Northern Ireland has developed for tourism significantly in the last decades. While the Troubles may have prevented visitors from seeing Belfast in the 1970s and 1980s, Northern Ireland travel is now safe, fun, and full of surprises! .With politics now much calmer, you can plan a trip to Northern Ireland without concern for your safety. If you love Ireland, odds are, you will enjoy a trip to its neighbor in the north and all of the attractions, natural beauty, and history that continue to draw visitors from around the globe.

Northern Ireland is officially a separate country from the Republic of Ireland and is still considered part of the United Kingdom. This means that when you cross the border from Ireland to Northern Ireland, currencies changes and your prices will no longer be in euros but in British pounds. While flights into Belfast can be found, if you are traveling on a budget you will most likely fly to Dublin. From this capital city, you can continue your trip to Northern Ireland by train, bus, or rental car. A new motorway linking Dublin and Belfast has cut down on travel time between the two cities, making Belfast an easy trip from Dublin in less than a day.

Most Northern Ireland travel begins in Belfast. Belfast is both the largest city and the capital of Northern Ireland. A major seaport, Belfast was once a very important place for industry. Many people don’t know that the famous ocean liner the Titanic was built in the Belfast shipyards. However, industry has declined in recent decades, and Belfast had an opportunity to reinvent itself. The compact city has a variety of architecture including Georgian, Edwardian, and Victorian influences. Some of the top attractions in the city include Belfast City Hall, the Grand Opera House, Belfast Castle, and Queen’s University. If you’re traveling with kids, the Belfast Zoo and the W5 Interactive Science Centre are perfect for an afternoon’s entertainment.
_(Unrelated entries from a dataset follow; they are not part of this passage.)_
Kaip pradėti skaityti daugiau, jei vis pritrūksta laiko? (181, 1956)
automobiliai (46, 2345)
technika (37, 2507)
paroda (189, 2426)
Many visitors plan Northern Ireland travel to explore the country beyond Belfast. One of the most popular attractions on the whole island is the Giant’s Causeway, located along the coast in County Antrim. The result of a volcanic eruption, the stunning basalt columns are all hexagons, and the tallest stand at 36 feet. Watching the waves crash against the rocky coast at this UNESCO World Heritage Site is sure to be a memorable moment during your trip to Northern Ireland. Other popular activities along the shoreline include fishing, kayaking, and other water sports. Another attraction not to be along this coast is the Carrick-a-Rede Rope Bridge, offering an adventurous crossing between two cliffs.

History buffs should plan a Northern Ireland trip just to see the castles, monuments, and monasteries spread throughout the island. From Norman castles to Stone Age archaeological sites, you will learn about all the people who called this area of the island home over the centuries. Some of the top attractions to see include Enniskillen Castle, Devenish Island Monastic Site, and Beaghmore Stone Circles. Beyond history, Northern Ireland also offers visitors a variety of artistic, cultural, and culinary adventures. Contemporary Northern Ireland is flourishing and waiting for your visit!